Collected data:
***

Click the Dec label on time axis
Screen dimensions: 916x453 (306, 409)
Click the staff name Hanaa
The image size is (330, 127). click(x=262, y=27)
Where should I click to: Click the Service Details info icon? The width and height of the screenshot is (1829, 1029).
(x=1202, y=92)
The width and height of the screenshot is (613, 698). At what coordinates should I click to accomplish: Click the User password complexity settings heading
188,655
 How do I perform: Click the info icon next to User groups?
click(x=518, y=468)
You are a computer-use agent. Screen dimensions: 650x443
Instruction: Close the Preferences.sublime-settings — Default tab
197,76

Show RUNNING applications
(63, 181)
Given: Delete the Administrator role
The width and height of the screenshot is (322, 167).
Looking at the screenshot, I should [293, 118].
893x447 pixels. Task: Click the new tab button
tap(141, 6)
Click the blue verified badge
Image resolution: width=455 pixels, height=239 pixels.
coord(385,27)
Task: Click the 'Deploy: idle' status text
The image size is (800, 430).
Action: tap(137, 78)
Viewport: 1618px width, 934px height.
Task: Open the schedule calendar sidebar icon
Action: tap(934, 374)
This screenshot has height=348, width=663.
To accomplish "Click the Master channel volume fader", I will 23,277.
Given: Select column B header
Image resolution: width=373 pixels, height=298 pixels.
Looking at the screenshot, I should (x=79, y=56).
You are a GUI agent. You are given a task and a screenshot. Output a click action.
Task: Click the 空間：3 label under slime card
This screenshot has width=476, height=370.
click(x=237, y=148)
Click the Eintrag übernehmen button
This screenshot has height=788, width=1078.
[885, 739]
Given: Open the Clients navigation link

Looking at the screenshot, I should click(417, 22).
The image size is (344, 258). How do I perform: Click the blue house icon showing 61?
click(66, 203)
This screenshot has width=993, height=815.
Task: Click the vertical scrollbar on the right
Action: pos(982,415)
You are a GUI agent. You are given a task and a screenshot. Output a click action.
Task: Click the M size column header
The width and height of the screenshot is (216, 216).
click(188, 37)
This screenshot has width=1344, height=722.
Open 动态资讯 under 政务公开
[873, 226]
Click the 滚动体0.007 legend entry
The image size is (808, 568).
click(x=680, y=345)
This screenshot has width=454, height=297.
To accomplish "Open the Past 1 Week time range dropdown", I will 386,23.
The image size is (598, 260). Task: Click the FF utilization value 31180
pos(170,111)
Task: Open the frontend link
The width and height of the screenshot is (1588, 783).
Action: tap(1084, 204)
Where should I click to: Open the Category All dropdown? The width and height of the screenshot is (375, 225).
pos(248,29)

***

▶ **What you have to do**:
Repeat all of the items above word for word, keeping each line unchanged.

▶ **Exercise result**:
Click the Dec label on time axis
Screen dimensions: 916x453 (306, 409)
Click the staff name Hanaa
The image size is (330, 127). click(x=262, y=27)
Where should I click to: Click the Service Details info icon? The width and height of the screenshot is (1829, 1029).
(x=1202, y=92)
The width and height of the screenshot is (613, 698). At what coordinates should I click to accomplish: Click the User password complexity settings heading
188,655
 How do I perform: Click the info icon next to User groups?
click(x=518, y=468)
You are a computer-use agent. Screen dimensions: 650x443
Instruction: Close the Preferences.sublime-settings — Default tab
197,76

Show RUNNING applications
(63, 181)
Given: Delete the Administrator role
The width and height of the screenshot is (322, 167).
Looking at the screenshot, I should [293, 118].
893x447 pixels. Task: Click the new tab button
tap(141, 6)
Click the blue verified badge
Image resolution: width=455 pixels, height=239 pixels.
coord(385,27)
Task: Click the 'Deploy: idle' status text
The image size is (800, 430).
Action: tap(137, 78)
Viewport: 1618px width, 934px height.
Task: Open the schedule calendar sidebar icon
Action: tap(934, 374)
This screenshot has height=348, width=663.
To accomplish "Click the Master channel volume fader", I will 23,277.
Given: Select column B header
Image resolution: width=373 pixels, height=298 pixels.
Looking at the screenshot, I should (x=79, y=56).
You are a GUI agent. You are given a task and a screenshot. Output a click action.
Task: Click the 空間：3 label under slime card
This screenshot has width=476, height=370.
click(x=237, y=148)
Click the Eintrag übernehmen button
This screenshot has height=788, width=1078.
[885, 739]
Given: Open the Clients navigation link

Looking at the screenshot, I should click(417, 22).
The image size is (344, 258). How do I perform: Click the blue house icon showing 61?
click(66, 203)
This screenshot has width=993, height=815.
Task: Click the vertical scrollbar on the right
Action: pos(982,415)
You are a GUI agent. You are given a task and a screenshot. Output a click action.
Task: Click the M size column header
The width and height of the screenshot is (216, 216).
click(188, 37)
This screenshot has width=1344, height=722.
Open 动态资讯 under 政务公开
[873, 226]
Click the 滚动体0.007 legend entry
The image size is (808, 568).
click(x=680, y=345)
This screenshot has width=454, height=297.
To accomplish "Open the Past 1 Week time range dropdown", I will 386,23.
The image size is (598, 260). Task: Click the FF utilization value 31180
pos(170,111)
Task: Open the frontend link
The width and height of the screenshot is (1588, 783).
Action: tap(1084, 204)
Where should I click to: Open the Category All dropdown? The width and height of the screenshot is (375, 225).
pos(248,29)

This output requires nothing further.